Friday, May 25, 2007

How About Nigeria?

As the people of Pakistan get increasingly restive in their protest against the dictator, General Pervez Musharraf who has straddled their political landscape since he kicked out the last nominal democratic government in their country, alarms are increasingly being sounded in some US print media channels to warn the policy makers in the US foreign policy establishment of the dangers ahead. Suggestions are clearly on the side of reigning in the general at least if not nudging him towards an alternative which will usher in another nominal democratic government that will include his secular opponents. Although, it shouldn’t have gotten to this point, but it’s unfortunate that the foreign policy establishment gets US foreign policy into this kind of situation every time and again for reasons that clearly boil down to short-sightedness.
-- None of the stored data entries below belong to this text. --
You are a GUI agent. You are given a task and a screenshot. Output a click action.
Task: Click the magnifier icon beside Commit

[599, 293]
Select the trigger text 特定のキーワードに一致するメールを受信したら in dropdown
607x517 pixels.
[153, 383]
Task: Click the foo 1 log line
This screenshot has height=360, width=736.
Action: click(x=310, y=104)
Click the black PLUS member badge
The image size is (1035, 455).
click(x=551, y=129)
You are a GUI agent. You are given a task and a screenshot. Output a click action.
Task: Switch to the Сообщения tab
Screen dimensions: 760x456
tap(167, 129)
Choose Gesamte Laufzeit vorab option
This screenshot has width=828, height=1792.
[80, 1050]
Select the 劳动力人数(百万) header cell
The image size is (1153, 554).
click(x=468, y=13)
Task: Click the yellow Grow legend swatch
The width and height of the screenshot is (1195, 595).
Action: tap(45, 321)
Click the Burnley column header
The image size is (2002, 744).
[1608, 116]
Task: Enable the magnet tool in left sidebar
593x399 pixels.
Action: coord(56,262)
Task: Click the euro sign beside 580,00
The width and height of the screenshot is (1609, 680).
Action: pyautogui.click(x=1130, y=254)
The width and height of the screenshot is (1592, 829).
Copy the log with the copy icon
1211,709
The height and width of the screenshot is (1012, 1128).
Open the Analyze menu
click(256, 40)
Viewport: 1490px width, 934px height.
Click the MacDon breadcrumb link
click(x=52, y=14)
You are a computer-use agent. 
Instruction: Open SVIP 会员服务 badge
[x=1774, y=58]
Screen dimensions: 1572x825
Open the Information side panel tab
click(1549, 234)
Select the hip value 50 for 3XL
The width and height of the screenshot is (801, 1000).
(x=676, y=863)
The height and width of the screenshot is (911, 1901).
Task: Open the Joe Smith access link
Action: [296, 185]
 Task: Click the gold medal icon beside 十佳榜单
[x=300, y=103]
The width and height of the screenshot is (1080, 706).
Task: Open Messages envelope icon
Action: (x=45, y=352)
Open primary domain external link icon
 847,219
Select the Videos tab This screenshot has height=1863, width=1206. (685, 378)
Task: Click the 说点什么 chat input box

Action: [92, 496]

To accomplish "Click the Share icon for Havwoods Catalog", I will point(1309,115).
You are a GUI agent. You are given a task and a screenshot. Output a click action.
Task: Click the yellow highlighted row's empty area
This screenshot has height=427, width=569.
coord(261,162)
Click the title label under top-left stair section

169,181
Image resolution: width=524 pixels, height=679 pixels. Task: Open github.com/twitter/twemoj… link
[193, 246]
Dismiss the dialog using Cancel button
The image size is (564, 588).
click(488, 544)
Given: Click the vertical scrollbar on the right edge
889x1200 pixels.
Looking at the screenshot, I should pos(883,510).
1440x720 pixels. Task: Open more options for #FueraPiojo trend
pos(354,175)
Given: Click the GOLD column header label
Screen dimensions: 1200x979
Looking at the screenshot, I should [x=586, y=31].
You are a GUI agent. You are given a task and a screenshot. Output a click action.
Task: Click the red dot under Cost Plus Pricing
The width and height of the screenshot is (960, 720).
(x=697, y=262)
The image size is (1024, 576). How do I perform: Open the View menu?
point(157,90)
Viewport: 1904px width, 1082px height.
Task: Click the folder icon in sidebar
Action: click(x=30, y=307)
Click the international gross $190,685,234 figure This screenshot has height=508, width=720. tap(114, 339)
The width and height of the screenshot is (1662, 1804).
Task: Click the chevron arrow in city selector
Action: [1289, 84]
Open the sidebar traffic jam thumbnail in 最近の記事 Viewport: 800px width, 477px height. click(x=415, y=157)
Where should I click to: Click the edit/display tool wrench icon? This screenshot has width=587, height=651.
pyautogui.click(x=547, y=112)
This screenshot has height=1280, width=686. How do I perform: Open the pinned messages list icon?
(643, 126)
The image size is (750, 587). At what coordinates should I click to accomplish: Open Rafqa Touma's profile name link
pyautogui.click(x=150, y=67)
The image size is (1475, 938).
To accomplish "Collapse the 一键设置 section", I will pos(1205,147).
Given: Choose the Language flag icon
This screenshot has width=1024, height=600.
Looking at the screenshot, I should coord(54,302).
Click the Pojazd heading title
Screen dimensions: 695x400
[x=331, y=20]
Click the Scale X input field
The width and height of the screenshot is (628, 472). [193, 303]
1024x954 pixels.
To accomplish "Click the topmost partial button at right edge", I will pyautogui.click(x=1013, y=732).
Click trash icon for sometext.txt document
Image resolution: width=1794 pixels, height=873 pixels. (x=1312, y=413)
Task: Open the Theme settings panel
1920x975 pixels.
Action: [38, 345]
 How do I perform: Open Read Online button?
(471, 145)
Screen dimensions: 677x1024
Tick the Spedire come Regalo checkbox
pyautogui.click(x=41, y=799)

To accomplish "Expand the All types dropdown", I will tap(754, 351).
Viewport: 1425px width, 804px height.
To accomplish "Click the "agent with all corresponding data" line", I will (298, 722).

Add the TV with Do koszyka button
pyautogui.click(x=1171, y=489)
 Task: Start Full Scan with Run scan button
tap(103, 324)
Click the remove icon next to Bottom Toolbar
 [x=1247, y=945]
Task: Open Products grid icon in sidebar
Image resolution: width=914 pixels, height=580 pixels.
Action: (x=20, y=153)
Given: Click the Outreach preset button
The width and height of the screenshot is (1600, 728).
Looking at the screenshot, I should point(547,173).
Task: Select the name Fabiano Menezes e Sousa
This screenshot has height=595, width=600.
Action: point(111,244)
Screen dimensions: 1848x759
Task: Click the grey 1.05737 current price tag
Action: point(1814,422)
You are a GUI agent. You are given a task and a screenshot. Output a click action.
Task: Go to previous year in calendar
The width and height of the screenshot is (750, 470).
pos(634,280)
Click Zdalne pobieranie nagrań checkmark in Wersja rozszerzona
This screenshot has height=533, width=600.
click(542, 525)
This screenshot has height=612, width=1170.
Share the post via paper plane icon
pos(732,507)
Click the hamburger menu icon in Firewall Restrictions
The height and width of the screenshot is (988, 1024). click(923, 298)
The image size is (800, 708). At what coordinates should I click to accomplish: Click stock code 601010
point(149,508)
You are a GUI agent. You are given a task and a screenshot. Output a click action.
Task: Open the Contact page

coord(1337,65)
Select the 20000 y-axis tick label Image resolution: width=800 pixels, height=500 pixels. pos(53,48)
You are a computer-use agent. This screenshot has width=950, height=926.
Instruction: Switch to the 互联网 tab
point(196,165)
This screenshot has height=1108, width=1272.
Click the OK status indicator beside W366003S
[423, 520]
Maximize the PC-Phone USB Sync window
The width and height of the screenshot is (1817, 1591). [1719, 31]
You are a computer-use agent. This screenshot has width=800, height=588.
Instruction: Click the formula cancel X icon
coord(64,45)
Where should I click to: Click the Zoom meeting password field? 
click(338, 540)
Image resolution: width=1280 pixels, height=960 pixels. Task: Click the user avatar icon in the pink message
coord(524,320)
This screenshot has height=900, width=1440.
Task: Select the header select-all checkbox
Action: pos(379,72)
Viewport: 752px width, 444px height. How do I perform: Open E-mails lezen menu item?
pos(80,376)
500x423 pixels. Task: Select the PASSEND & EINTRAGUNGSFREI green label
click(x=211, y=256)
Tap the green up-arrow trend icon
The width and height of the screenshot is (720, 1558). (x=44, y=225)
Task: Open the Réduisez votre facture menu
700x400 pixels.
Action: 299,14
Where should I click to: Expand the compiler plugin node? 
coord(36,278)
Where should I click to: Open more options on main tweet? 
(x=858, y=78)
Nigeria is one country that has continuously stumbled through an endless transition as a result of the over-bearing influence of short-sighted US foreign policy. Rather than take sides with the people in their quest to resolve the issues that emanate from unfinished state building, US foreign policy prefers to take sides with interests and actors in the country that spawn instability. US support to install and sustain Mr. Olusegun Obasanjo as president in 1999 was obviously the direct cause of the madness that gripped him over the last eight years. The initial promise for responsiveness he showed in 1999 simply varnished almost immediately when he realized that the US would help him reign in the military to render it incapable of intervening in the political process through coups. The immediate outcome of that was that he went on a field day that translated to running the country into the dust literally. That madness got the greater part of him to the degree that he proclaimed himself a messiah and stated to plot to succeed himself as his second term was about to come to an end. When his desires in that regard couldn’t materialize, he embarked on the project to self-anoint his successor. He schemed and scammed and manipulated the electoral process much to the chagrin of the many at home and in the international who condemned the stage-managed charade that took place in April in the name of elections in Nigeria.

Although, he successfully produced a winner-beneficiary from that manipulated process in the person of Mr. Umar Yar’Ardua, there is no doubt that Mr. Obasanjo has saddled Nigeria with yet another crisis which will consume the attention of everyone even as the country continues on the path of economic degeneration. It didn’t have to be that. Genuine democratic progress that will never undermine US interests is still possible in Nigeria. That alternative can only be realized by lending support to Nigeria’s political actors who are basically keen on resolving the question of state building amongst the nationalities that colonialism made to constitute Nigeria once and for all. Such actors abound in Nigeria, and Chief Anthony Enahoro is the most prominent of all of them. Bringing him close and consulting him will be the beginning of that genuine democratic progress.